Zeer geachte Heer Raming,
Tot kortheid maant me het feit dat het met penvechterij net omgekeerd is als met boksen: het vermaakt de strijders maar verveelt de kijkers.
I. Ik meen oprecht dat alleen geniale mensen ons groene dwangbuisje - Woordenlijst genaamd - met elegantie kunnen dragen; mijzelf is het nooit gelukt en ik zal er ook nooit moeite aan besteden: pereboom moet zonder n, maar perentaart met en peresap weer zonder. Bessestruik mist de n, bessentros heeft hem weer wel. Paasavond moet vooral met een hoofdletter maar kerstavond met een kleine. Natuurlijk vereist Kerstkind een hoofdletter, maar kerstekind een kleine. U noemt dit een ‘vanzelfsprekende kraam’ en een ‘profijtelijke toestand’ waartoe we ons ‘opgevijzeld’ hebben. Ik kan het noch vanzelfsprekend noch profijtelijk vinden; alleen een dwaasheid waarvan ik zou willen dat we bevrijd waren.

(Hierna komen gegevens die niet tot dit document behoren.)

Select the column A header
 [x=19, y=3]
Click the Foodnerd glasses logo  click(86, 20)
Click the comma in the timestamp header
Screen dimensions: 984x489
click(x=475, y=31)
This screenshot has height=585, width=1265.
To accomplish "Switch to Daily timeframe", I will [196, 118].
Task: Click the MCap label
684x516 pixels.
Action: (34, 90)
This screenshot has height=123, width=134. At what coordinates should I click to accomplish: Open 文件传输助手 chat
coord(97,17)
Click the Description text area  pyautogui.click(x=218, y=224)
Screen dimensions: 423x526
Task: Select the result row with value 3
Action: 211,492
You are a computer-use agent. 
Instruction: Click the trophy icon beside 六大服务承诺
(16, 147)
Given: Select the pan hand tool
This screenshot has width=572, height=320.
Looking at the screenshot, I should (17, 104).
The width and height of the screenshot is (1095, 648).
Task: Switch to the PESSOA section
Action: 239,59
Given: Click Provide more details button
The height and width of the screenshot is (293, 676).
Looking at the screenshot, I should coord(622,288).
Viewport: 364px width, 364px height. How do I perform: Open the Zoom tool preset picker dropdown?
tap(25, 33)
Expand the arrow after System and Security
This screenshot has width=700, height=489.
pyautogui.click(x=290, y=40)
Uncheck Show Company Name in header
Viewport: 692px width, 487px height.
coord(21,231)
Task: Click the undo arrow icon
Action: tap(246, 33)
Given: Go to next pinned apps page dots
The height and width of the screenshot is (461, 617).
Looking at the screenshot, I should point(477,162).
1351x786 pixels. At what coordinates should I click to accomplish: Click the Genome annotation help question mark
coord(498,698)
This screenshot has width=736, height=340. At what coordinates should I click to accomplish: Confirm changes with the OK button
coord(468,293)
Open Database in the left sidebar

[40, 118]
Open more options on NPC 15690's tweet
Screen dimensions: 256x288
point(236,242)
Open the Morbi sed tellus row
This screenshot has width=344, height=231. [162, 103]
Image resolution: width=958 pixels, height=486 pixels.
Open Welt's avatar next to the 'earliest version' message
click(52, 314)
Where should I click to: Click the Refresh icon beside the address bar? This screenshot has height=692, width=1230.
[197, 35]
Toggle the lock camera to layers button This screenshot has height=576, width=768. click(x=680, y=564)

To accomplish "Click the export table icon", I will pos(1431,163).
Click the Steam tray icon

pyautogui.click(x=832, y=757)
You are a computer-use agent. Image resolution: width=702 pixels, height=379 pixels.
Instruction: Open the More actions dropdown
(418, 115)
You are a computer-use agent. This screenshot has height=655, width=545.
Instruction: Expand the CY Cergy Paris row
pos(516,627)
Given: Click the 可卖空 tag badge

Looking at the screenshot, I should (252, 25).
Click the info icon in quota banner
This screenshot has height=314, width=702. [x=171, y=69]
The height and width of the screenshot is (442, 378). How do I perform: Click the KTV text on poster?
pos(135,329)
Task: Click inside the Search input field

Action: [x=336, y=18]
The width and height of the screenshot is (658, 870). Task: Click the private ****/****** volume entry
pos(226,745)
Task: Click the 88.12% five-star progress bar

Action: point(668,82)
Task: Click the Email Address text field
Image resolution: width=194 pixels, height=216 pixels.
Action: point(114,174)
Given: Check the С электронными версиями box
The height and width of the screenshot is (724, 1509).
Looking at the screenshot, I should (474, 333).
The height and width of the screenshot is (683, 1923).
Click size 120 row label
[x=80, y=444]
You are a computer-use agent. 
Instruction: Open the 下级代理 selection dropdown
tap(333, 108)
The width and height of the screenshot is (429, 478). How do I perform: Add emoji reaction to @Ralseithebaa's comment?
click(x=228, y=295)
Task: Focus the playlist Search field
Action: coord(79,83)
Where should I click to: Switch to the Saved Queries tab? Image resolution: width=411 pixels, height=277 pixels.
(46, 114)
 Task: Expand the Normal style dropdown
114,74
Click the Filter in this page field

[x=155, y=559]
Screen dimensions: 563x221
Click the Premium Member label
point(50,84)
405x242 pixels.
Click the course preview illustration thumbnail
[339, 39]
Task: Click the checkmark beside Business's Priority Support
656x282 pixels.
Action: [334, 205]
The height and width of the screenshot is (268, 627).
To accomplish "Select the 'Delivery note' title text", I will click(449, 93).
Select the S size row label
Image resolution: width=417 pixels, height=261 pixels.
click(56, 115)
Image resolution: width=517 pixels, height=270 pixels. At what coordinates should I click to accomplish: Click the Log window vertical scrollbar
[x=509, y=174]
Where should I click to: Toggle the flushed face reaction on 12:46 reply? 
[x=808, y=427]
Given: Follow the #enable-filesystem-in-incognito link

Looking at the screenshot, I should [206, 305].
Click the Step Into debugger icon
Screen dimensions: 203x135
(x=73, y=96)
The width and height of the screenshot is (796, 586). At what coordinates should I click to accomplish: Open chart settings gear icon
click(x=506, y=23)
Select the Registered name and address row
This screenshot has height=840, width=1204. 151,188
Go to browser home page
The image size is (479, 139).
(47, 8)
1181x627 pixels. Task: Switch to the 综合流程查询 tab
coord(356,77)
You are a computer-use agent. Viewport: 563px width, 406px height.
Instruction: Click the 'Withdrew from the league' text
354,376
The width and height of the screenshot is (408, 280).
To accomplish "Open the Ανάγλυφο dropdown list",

II. Stel een spelling niet gelijk met wegenbouw; het laatste is geen afbeelding van iets bestaands, het eerste wel. Vergelijk hem liever met een plattegrond. Welnu: een wetenschappelijke spelling is fonologisch; hij beeldt ieder fenoom altijd op dezelfde manier af en is dus de betrouwbaarste die we ons kunnen denken.
Als de niet-deskundige lezer het daarmee eens is dat de spelling de waarheid af moet beelden en niets anders, dan zal hij z'n vertrouwen geven aan de deskundigen. Is dat zo vreemd? We vertrouwen toch ook de dokter die ons behandelt, de ingenieur die de Moerdijkbrug ontworpen heeft en de voedseldeskundige van de fabriek die babyvoedsel in blik maakt?
Dat spontane vertrouwen van de leek in de taalkundige voel ik als een reden om m'n eigen wendier te knevelen als het tegen de wetenschappelijke spelling protesteert. Maar wilt u het een andere taalkundige vergeven als hij daar niet in slaagt, en als niet menselijks hem vreemd blijkt?
Het staat iedereen vrij om zich over alles meningen te vormen en zelfs om zich illusies te maken over de waarde van die meningen. Maar een nuchter mens beschouwt die waarde als evenredig met de graad van deskundigheid van de mener.
En mag het misdeelde kind volgend jaar profiteren van de verkoop van postzegels waarop spéllende scholieren afgebeeld staan?